For a few years now, BP has been undertaking a massive green marketing campaign, aggressively showcasing its investment in renewable resources, and going so far as to refer to itself as “Beyond Petroleum”. It also showcases environmental issues prominently on its website. ExxonMobile, on the other hand, has made very little effort to brand itself as anything other than a petroleum company, has publicly refused to accept renewables, and maintains a much more basic website with little obvious environmental messaging.
The question: Which marketing strategy will pay off in terms of market share? Is either more honest?

BP is clearly banking that their strategy will differentiate them from other oil companies and assuage people’s fears that their motoring is hurting the environment. In the California market, they are up against many other firms, notably ChevronTexaco and Shell who have both stepped up “Green” campaigns of one sort or another. BP wants to be seen as the “Greenest” and despite some calls that they are greenwashing, seems to be at least making a cursory gesture to do a little solar installation here and there. They certainly look green.
On the other side, what is ExxonMoble banking on? Critics say they have their heads in the sand, but could they be marketing themselves toward that segment of the market that takes a more resigned approach to climate change and pollution? – The self described pragmatists that would rather buy their gas at the one company that goes against a marketing tide of debatable authenticity? Perhaps they’re just trying to be honest – an oil company is an oil company in some regard, and it’s possible that ExxonMobile’s frankness on the issue may resonate with some consumers.

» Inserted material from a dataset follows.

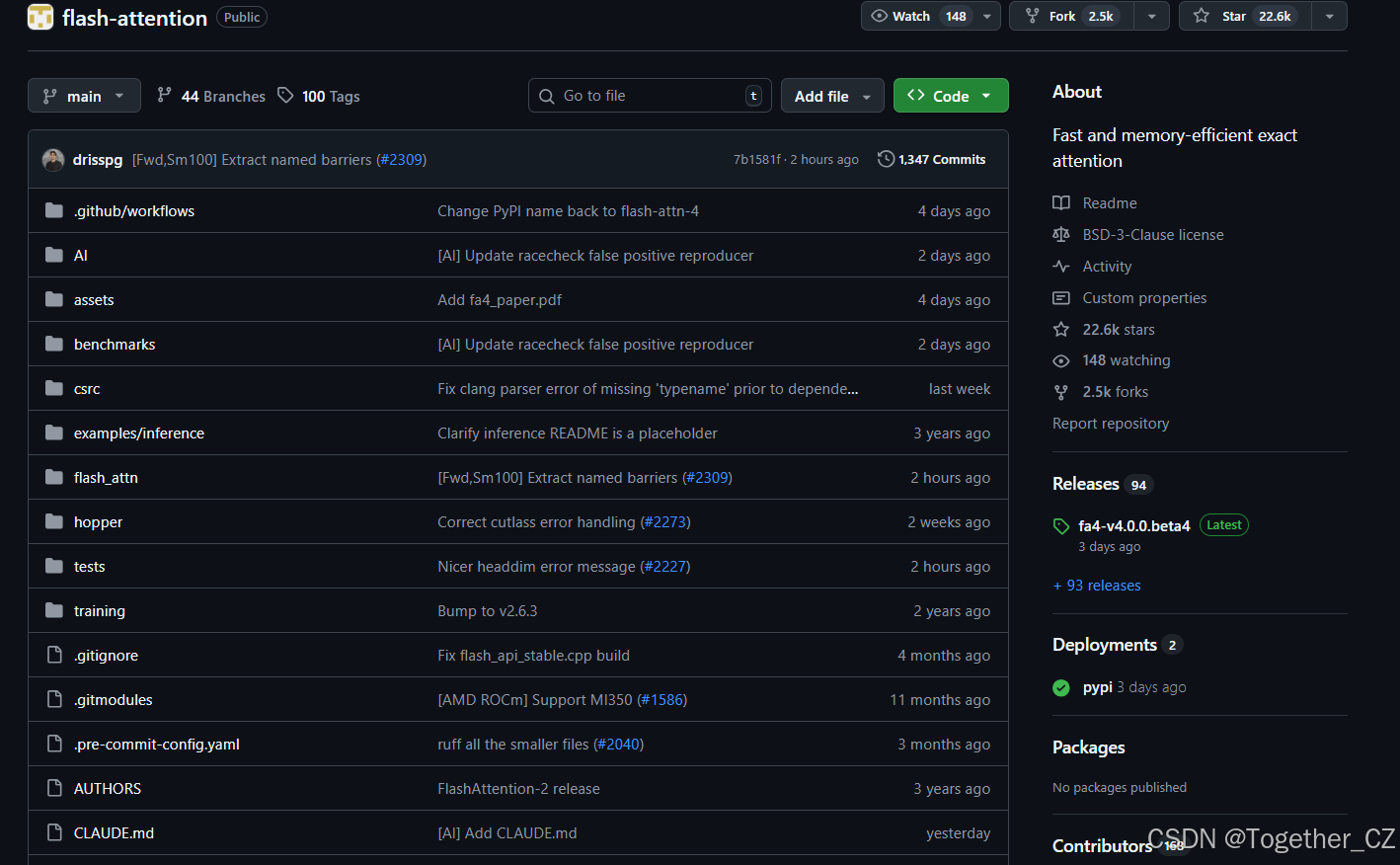Viewport: 1400px width, 865px height.
Task: Click the scale icon beside BSD-3-Clause license
Action: 1061,234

Still, it seems like a somewhat high risk decision by ExxonMobile because all the other major gas companies are embarking on some kind of “green” campaign – so they wouldn’t have much to lose. Additionally, Exxon (before Mobile) is still suffering the ill effects of the Valdez disaster. Perhaps they just don’t see any chance of ever reclaiming the “green” thinking customer at all.
To really answer these questions, we’d probably need to look at more than simple “market share” numbers, but it’s certainly something to watch pan out.